There are several other challenges that evolving firms will encounter on the capability maturity spectrum and must be ready to address. A sampling of these challenges are as follows:
- Inability to gather large data sets (or gather those data points that are relevant) from customer data, interactions, sentiments and transactions or the inability to enrich such data sets with alternative data such as, for the sake of this conversation, macro and micro-economics data including employment numbers, geolocation data and corresponding demographics.
- A rush to embrace AI and ML models without appropriate due diligence creates a context where financial firms rely on mysterious systems that do not explain or provide a rational underpinning for the critical decisions; they make such as credit decisioning and risk alignment. These approaches may introduce invisible bias into the system. The ability to develop explainable AI layers and making sure that they are providing the right justifications and rationale for these decisions is imperative for a wider and more regulatory compliant adoption into the financial arena.
- Not incorporating MLOps into the operational rollout of the machine learning-based initiative. ML models remain an interesting experiment within the confines of a computational lab without a systematic and methodical production rollout strategy. MLOps is the magic elixir that takes it out of the lab (within the context of a successful business) and introduces the value of AI/ML and that initiative into the enterprise.
FL: How does Tavant help alleviate these challenges?
Tavant has been in the lending and mortgage industry for the last 20 years and has more recently entered the real estate, banking and insurance industries. We understand these domains and can offer guidance on the appropriate AI and machine learning use cases that are relevant, providing quick wins for banks.
Tavant has a seasoned and dedicated team of data scientists and data engineers that comprise its AI and analytics practice. Tavant has also developed a number of products that are ML-based as part of its VELOX suite of products, such as Affordability Analyzer for matching borrowers to the right-sized home and the most appropriate loan product and program to minimize future defaults and financial distress. Tavant’s AI&A team also developed a portfolio defense product that helps banks retain their customers but predicting which of these customers may “churn” away from the bank’s portfolio. Tavant also develops custom AI and machine learning solutions for several clients within the Financial industry helping such customers develop, design, deploy, maintain and enhance advanced ML models.
Given the experience and provenance mentioned above, Tavant can help banks with the overall approach, strategy, design, development/execution and production rollout (scaling and operations readiness), as well as the continuous maintenance and enhancements that are required for such models:
- Approach and Strategy: Identify and develop the right use cases. Set the right expectations. Provide a roadmap for training and a target operating model based on the business, technology and operational assessment.

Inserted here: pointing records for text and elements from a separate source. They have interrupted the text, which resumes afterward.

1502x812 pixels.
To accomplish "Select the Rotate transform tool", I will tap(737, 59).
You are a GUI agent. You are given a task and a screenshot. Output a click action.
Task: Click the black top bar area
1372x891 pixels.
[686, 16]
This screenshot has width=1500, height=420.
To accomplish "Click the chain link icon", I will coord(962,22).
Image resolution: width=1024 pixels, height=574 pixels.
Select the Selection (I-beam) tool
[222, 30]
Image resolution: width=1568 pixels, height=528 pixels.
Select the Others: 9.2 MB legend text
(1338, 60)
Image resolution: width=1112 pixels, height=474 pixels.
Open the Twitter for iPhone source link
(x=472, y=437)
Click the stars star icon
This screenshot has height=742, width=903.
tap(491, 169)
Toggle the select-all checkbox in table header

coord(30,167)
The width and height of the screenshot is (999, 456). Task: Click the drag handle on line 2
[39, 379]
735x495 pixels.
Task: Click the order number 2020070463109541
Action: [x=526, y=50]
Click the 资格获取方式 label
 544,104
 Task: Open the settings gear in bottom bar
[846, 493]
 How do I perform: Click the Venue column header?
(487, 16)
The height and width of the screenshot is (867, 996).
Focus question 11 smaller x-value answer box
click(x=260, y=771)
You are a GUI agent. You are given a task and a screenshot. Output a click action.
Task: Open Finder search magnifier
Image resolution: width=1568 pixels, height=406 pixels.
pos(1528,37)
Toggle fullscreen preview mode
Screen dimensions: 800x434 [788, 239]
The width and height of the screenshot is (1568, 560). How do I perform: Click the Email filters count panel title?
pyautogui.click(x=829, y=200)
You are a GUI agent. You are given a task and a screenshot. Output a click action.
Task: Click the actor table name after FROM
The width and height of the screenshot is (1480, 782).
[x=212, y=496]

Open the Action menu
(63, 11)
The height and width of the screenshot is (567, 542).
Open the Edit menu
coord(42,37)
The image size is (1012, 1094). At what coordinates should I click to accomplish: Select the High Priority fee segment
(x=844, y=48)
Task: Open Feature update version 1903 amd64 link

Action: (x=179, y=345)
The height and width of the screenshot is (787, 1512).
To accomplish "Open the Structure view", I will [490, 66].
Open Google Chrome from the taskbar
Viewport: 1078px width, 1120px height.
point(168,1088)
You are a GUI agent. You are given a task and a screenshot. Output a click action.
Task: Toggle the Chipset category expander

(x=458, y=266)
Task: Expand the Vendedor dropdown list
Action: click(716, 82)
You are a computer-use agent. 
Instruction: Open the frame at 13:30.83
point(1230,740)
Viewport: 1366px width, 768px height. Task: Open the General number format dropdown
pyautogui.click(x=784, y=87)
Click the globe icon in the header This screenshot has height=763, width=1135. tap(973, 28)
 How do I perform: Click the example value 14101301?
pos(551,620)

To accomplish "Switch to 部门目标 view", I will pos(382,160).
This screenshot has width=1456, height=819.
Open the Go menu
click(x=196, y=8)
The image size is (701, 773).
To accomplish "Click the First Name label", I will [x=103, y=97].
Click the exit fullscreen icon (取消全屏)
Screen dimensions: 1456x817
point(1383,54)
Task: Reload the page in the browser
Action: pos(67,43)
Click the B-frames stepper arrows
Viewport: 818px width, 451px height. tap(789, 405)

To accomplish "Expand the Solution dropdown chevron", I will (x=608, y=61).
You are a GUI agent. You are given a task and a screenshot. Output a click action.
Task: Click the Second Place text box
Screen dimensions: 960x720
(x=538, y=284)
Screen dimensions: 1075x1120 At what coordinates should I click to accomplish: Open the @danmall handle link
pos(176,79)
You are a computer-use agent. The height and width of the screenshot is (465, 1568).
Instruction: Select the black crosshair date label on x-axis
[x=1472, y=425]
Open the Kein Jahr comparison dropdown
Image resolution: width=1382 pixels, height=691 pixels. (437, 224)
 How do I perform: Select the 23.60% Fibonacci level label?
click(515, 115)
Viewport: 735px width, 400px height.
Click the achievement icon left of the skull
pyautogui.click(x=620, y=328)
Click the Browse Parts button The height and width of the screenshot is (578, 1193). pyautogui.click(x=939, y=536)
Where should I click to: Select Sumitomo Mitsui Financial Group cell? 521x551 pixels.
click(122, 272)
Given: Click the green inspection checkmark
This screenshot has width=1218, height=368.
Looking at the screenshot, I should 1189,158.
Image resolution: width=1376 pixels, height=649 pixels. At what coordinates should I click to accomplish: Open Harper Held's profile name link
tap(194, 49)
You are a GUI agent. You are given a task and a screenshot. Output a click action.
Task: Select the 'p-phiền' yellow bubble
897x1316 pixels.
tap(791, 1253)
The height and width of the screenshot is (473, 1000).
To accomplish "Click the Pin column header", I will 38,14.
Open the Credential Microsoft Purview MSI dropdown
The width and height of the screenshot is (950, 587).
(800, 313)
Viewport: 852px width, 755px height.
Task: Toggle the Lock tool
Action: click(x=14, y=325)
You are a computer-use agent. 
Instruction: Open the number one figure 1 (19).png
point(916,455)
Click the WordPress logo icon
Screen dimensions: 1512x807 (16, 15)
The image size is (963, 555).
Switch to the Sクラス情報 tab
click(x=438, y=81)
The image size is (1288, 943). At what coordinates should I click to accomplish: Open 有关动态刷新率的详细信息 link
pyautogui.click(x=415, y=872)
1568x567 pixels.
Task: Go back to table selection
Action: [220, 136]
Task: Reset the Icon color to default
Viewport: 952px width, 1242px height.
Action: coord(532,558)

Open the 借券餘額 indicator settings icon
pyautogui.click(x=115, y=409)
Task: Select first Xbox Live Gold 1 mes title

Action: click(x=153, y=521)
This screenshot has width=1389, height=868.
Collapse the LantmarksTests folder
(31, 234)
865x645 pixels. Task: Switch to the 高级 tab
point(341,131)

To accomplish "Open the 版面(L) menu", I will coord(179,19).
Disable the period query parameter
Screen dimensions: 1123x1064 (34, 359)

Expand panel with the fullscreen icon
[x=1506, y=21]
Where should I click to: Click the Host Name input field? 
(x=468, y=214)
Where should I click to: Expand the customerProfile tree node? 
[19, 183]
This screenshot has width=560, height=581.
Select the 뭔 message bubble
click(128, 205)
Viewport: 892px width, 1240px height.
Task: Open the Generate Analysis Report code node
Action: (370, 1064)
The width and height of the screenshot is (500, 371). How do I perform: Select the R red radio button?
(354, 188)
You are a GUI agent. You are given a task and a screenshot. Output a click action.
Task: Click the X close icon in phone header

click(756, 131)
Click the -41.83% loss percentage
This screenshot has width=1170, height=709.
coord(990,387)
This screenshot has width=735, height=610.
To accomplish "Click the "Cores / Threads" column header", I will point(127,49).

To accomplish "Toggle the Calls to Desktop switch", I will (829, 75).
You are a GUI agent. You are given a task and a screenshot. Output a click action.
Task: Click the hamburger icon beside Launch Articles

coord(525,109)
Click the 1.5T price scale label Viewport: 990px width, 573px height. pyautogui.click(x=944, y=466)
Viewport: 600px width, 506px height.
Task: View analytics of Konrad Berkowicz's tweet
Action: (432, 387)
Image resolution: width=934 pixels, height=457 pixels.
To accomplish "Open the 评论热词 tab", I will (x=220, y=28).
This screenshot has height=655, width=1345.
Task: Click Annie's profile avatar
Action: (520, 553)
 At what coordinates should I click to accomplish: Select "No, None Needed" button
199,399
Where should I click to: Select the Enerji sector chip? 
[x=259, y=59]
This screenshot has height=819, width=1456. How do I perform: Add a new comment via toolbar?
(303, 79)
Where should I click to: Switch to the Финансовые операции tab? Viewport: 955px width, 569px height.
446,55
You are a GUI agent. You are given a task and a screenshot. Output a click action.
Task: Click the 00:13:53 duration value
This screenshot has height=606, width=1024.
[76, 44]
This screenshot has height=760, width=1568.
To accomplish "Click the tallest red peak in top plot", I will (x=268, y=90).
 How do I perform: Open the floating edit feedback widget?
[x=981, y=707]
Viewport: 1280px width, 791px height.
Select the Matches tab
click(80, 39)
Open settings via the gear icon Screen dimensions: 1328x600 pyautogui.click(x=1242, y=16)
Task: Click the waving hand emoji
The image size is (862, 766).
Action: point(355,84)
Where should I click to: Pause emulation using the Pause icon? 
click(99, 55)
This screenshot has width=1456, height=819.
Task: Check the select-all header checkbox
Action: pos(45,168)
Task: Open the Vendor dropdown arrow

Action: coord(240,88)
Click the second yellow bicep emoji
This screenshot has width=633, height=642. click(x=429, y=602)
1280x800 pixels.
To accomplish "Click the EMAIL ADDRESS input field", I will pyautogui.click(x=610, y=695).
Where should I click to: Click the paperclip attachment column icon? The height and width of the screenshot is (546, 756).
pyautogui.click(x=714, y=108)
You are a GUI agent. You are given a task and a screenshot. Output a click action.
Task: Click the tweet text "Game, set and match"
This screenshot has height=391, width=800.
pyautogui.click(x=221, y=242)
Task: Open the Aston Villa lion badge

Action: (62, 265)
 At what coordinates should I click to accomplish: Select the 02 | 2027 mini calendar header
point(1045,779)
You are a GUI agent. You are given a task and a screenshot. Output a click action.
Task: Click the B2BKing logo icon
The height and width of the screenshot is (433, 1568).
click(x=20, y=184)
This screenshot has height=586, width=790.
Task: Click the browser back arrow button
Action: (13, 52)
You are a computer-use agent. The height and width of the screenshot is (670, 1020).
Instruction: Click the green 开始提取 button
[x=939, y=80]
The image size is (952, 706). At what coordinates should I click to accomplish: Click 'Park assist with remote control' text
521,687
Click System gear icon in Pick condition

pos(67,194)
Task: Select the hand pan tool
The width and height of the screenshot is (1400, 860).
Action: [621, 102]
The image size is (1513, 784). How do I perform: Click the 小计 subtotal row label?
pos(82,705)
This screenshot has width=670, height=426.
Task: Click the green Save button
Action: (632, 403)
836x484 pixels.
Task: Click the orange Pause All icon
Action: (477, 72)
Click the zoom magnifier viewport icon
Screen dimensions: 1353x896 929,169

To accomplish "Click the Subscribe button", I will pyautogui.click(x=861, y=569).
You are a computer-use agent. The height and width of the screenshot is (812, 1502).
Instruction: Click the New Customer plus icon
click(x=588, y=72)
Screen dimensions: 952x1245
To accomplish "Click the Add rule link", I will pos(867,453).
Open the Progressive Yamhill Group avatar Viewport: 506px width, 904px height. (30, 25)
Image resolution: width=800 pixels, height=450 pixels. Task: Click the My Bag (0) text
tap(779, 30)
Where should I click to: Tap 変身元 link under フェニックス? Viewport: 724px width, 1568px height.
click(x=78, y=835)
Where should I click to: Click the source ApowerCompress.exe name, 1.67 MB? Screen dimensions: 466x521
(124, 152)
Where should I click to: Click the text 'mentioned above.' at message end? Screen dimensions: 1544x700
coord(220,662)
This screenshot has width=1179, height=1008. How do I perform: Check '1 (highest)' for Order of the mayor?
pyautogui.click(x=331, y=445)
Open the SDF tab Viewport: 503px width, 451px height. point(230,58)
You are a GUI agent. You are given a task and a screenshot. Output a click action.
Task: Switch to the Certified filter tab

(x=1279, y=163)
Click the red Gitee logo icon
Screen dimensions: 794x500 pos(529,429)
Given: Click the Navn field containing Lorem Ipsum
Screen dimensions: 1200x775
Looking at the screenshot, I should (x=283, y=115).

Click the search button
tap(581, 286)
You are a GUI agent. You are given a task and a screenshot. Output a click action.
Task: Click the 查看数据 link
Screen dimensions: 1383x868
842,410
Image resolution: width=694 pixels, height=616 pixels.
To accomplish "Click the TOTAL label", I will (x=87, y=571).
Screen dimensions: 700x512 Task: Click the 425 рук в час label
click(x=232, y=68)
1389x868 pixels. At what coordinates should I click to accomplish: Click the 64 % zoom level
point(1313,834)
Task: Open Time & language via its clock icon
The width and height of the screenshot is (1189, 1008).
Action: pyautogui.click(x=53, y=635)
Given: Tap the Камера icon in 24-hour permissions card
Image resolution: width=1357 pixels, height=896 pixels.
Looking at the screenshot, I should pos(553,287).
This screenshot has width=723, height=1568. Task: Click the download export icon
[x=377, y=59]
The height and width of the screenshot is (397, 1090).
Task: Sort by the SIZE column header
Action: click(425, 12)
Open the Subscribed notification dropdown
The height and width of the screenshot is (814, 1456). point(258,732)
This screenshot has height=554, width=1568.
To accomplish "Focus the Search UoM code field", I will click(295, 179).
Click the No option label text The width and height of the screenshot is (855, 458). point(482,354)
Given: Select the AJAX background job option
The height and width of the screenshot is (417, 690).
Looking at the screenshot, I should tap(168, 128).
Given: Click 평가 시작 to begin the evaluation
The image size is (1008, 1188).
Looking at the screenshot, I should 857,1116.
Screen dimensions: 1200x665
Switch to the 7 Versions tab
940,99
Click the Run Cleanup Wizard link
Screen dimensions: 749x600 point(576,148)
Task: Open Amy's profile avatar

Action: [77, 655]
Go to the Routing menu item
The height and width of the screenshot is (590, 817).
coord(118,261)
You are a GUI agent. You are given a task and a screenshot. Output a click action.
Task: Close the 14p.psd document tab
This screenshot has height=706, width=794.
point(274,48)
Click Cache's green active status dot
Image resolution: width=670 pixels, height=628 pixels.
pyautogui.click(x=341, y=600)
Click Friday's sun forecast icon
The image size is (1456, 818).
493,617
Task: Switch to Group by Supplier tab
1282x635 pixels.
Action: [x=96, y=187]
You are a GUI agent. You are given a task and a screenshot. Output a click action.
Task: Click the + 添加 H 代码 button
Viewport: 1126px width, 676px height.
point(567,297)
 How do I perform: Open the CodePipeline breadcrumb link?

- Design, Development and Execution: Help execute with our domain experts, technical experts, and data scientists, and engineers. Help in developing models and conducting data analytics, as well as building out the right data structure and dashboards.
- Production Rollout (Scaling and Operations Readiness): Analyze the right tech stack and distribution strategies. Help develop the right and meaningful dashboards based on the functional role. Help organizations roll out the use cases at an enterprise level. Implement MLOps strategies so that proof of concepts (PoCs) are evolved from the lab setting to the enterprise context and can provide the lift that is required for business operations to be successful.